Stendal l Schon ein paar Tage vor dem Fest hatte Kultusminister Stephan Dorgerloh gestern ein Weihnachtsgeschenk mitgebracht. Mit 97000 Euro unterstützt das Land die Winckelmann-Gesellschaft beim Betreiben ihres Museums. "Es ist im Norden des Landes ein wichtiger Ankerpunkt. Die Projektförderung ist als Signal gedacht", sagte er bei seinem Besuch in Stendal. Oberbürgermeister Klaus Schmotz bezeichnete das als "sehr schöne Nachricht".
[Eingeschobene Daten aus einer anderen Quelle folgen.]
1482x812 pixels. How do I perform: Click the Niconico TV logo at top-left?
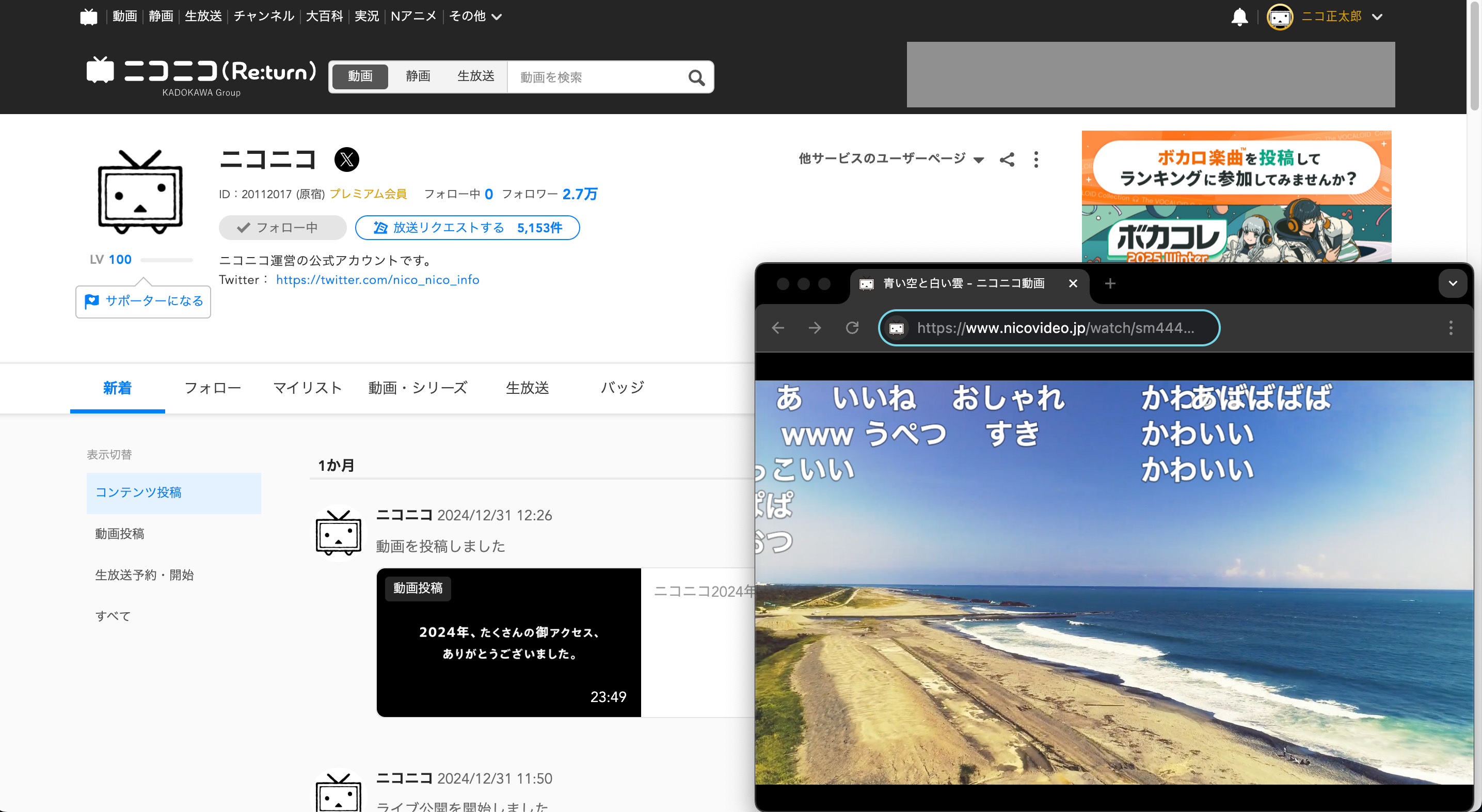89,17
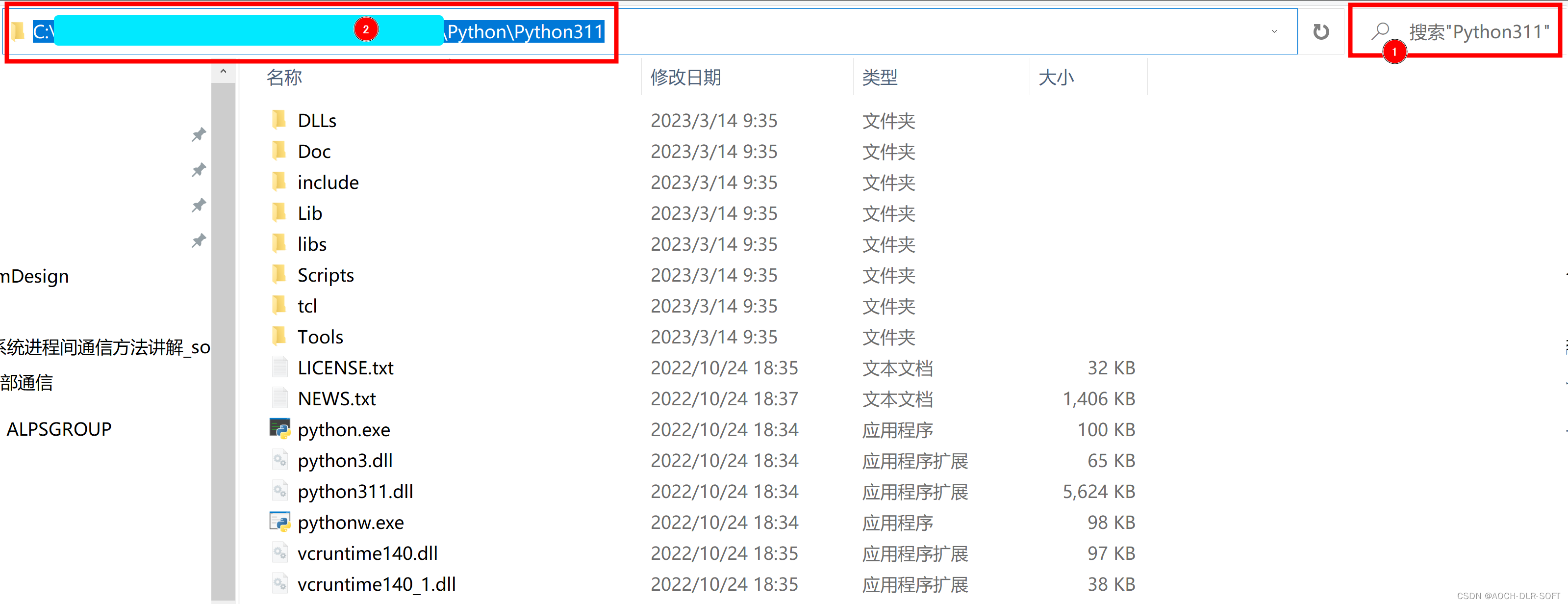Click the search magnifier icon
Screen dimensions: 1568x604
click(x=1380, y=31)
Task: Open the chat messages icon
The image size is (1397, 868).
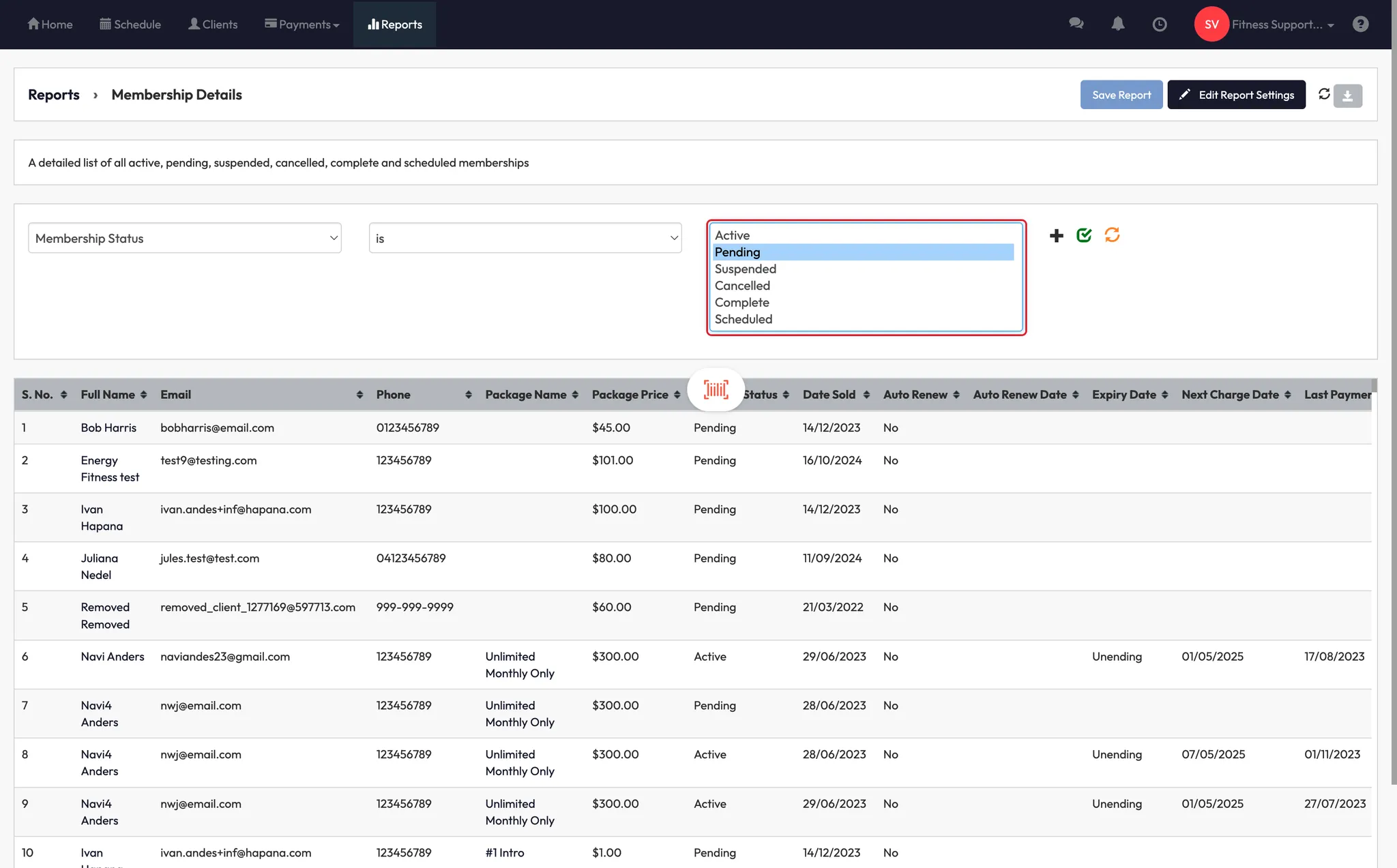Action: [x=1076, y=24]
Auf Einladung des Landtagsabgeordneten Tilman Tögel verbrachte der Minister einen Kulturtag in der Rolandstadt. Zu seinen Besuchsorten gehörten das Altmärkische Museum und zum Auftakt erstmals das Theater der Altmark. Intendant Dirk Löschner gab einen Abriss der Geschichte und schilderte die schwierige Situation des Hauses in einer Region mit sinkenden Bevölkerungszahlen. "Das kann man an den Besucherzahlen des Weihnachtsmärchens ablesen", sagte er. Mitte der 90er Jahre hätten das noch allein in der Stadt Stendal 12000 Kinder gesehen, diese Zahl werde jetzt nur noch durch die Abstecherauftritte erreicht. Dorgerloh zeigte sich von der Jugendarbeit des Theaters fasziniert, die in gleich zwei Clubs stattfindet. Das ist ein Punkt auf der Habenseite. Und er ging zurück in die Mitte der 90er Jahre, als aus dem Drei-Sparten-Theater ein Ein-Sparten-Haus wurde. "So bitter es war, aber diese Strukturentscheidung hat zur Stabilität des Hauses beigetragen", sagte er. Er freut sich, dass die Stadt Stendal das Theater so sehr unterstützt, es wird allerdings noch ein deutliches Gespräch mit dem Altmarkkreis Salzwedel geben. "Er muss sich wieder im Kreis der Förderer einfinden", forderte der Minister. Kultur kann nur mit einem solidarischen Miteinander erhalten werden. Natürlich ist das Theater in Stendal beheimatet, durch seine Gastspiele ist es aber in der Tat ein Theater der Altmark. Er sieht allerdings keine Gefährdung für das TdA. Da gibt es andere Standorte, die sich Gedanken machen müssen, etwa Halberstadt und Halle. Bei der Trägerkonferenz am 23. Januar wird man sich die Theaterverträge anschauen. Seine Vorstellung ist es, die Verträge für ein Jahr zu den alten Konditionen zu verlängern. Das gibt genügend Zeit für notwendige Überlegungen. Der derzeit laufende Theatervertrag endet 2012. Das Land unterstützt das Haus mit 1,5 Millionen Euro, die Stadt Stendal schießt 990000 Euro dazu, und der Landkreis Stendal ist mit rund 464000 Euro dabei. Der Salzwedeler Kreistag hatte 2005 beschlossen, aus der Förderung auszusteigen. Löschner mahnte, das Personal nicht zu reduzieren: "Zwei unserer drei Beleuchter sind krank, dadurch fielen Vorstellungen aus."